Getting injured is what scares me the most. But you kind of just have to deal with; it just comes with the sport. I just try not to live in too much fear. I try not to think about my fears too much, because if you worry about them, things will just turn out bad.
What’s more important-contests or filming?
In the past, contests were more important to me, because that was just my way of coming up and getting known in snowboarding. But now I think it’s changing for me, now that I’ve done well in a couple contests I really want to focus on getting a good video part. So hopefully over that next couple of years I’ll get to focus a lot more on that and put a lot of my energy into making movies.

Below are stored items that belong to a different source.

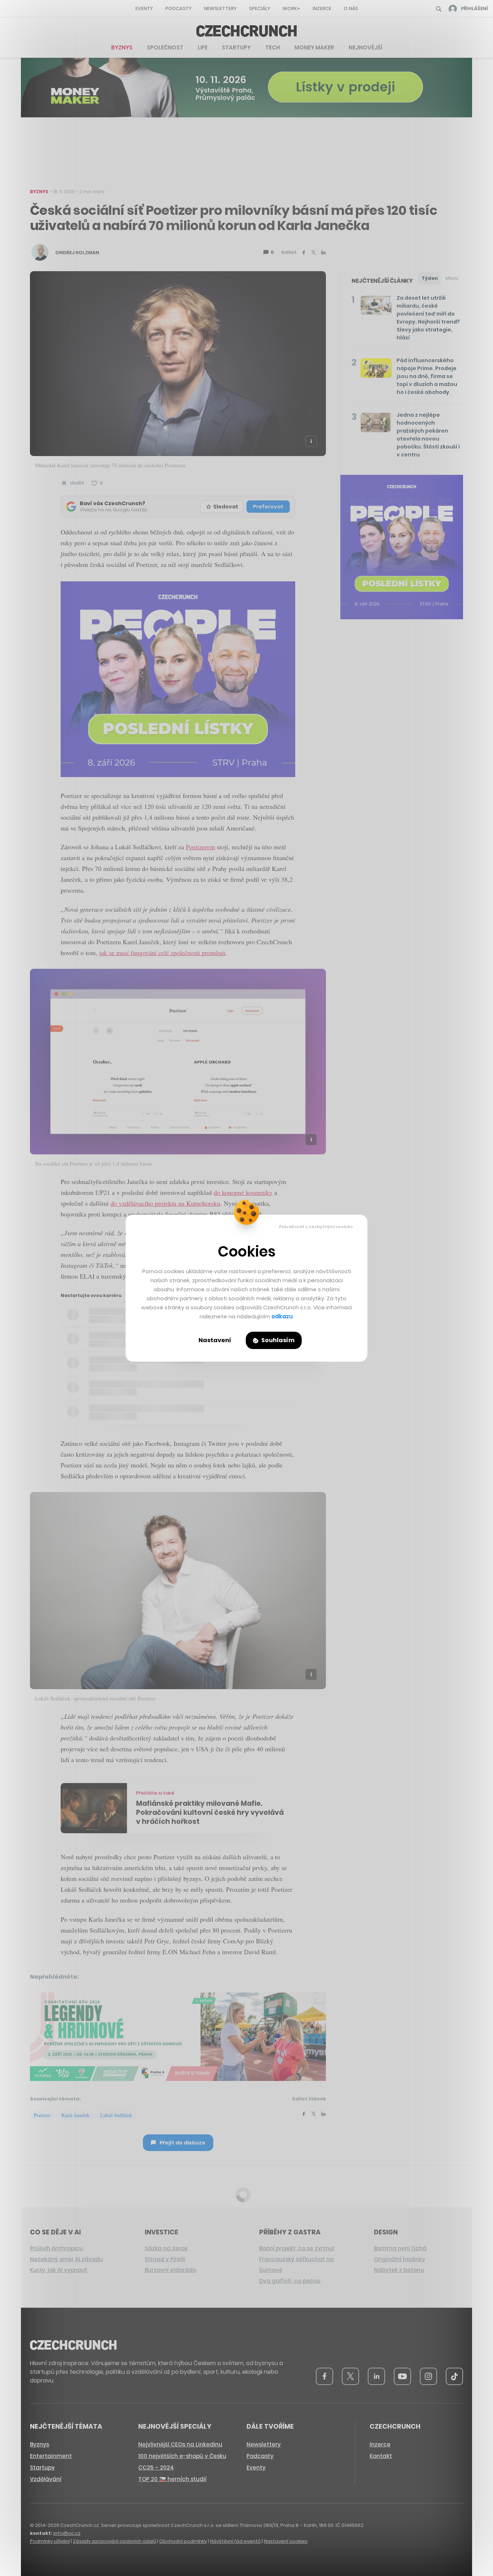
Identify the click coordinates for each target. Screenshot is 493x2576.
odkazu (282, 1316)
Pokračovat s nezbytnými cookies (316, 1227)
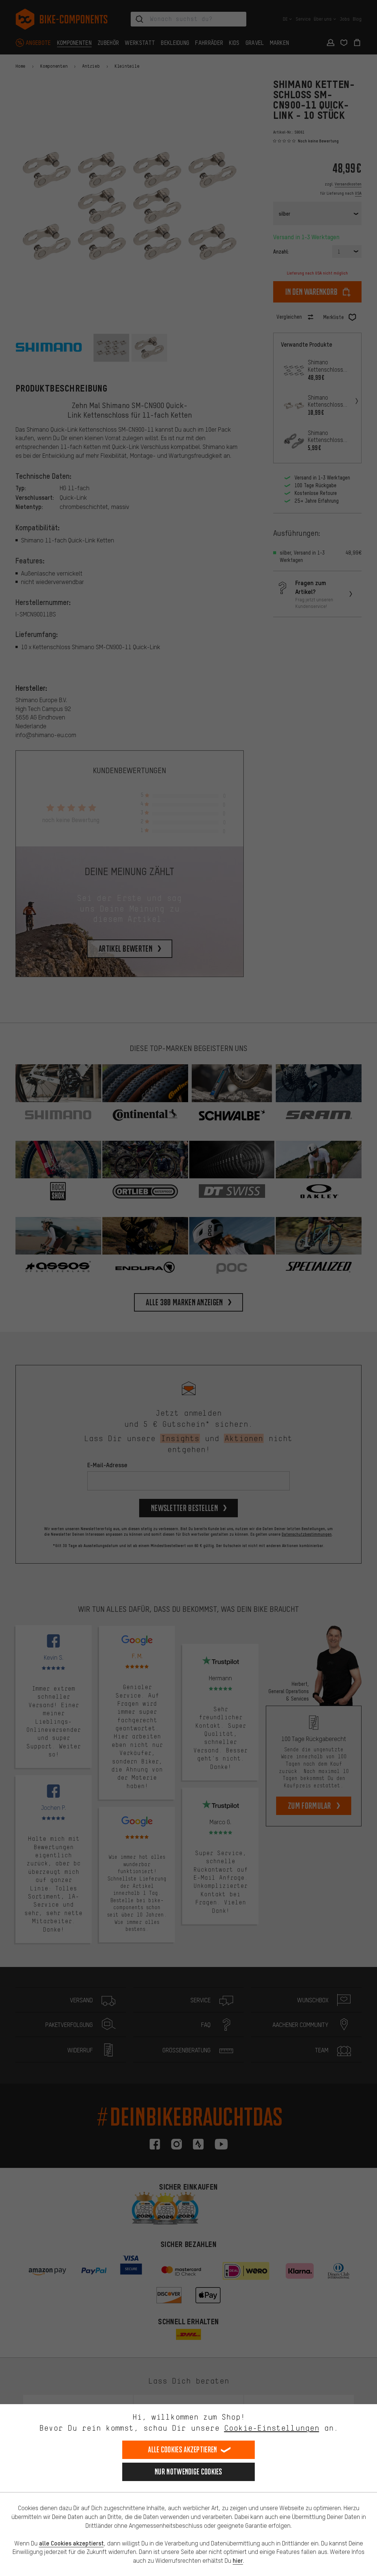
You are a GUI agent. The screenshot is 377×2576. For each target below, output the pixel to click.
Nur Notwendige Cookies (188, 2472)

What direction do you thing snowboarding is headed in?
I think it’s definitely headed more toward a contest scene just because of TV and that’s how the mainstream is getting into it. In a way I think it’s good, but in another way I think it sucks because it kind of takes away from the sport. Snowboarding isn’t all about just beating other people, it’s about going out there with your friends and having fun, so I hope that kids can just realize what snowboarding was and is all about.
What has snowboarding taught you?
It’s taught me a lot of different things, from the traveling to learning about the mountains to dealing with pressures, there are so many different things you can learn from snowboarding. It definitely teaches you a lot of life lessons and matures you at a young age. Most people my age are in a dorm partying, but what I’m doing is a job, so it makes you to grow up a little faster.
What is the job part of your job?
There’s a lot required, especially with Burton, we have to go to a lot of round tables and give a lot of input and sometimes that just feels kind of like a job, because it’s not just snowboarding. I think it’s really important to give good input, because that’s what makes the brand what it is. So for me that sometimes feels like a job, but really that’s the least of my worries right now. Life’s pretty good.
What’s next for you in snowboarding?
What’s next for me is showing people that I’m not only focused on contests. And I think some people saw that with my part in Mack Dawg’s Picture This. I’d really like to explore more in the backcountry and next year I definitely want to take it to the next level and get some good backcountry shots and start moving that direction.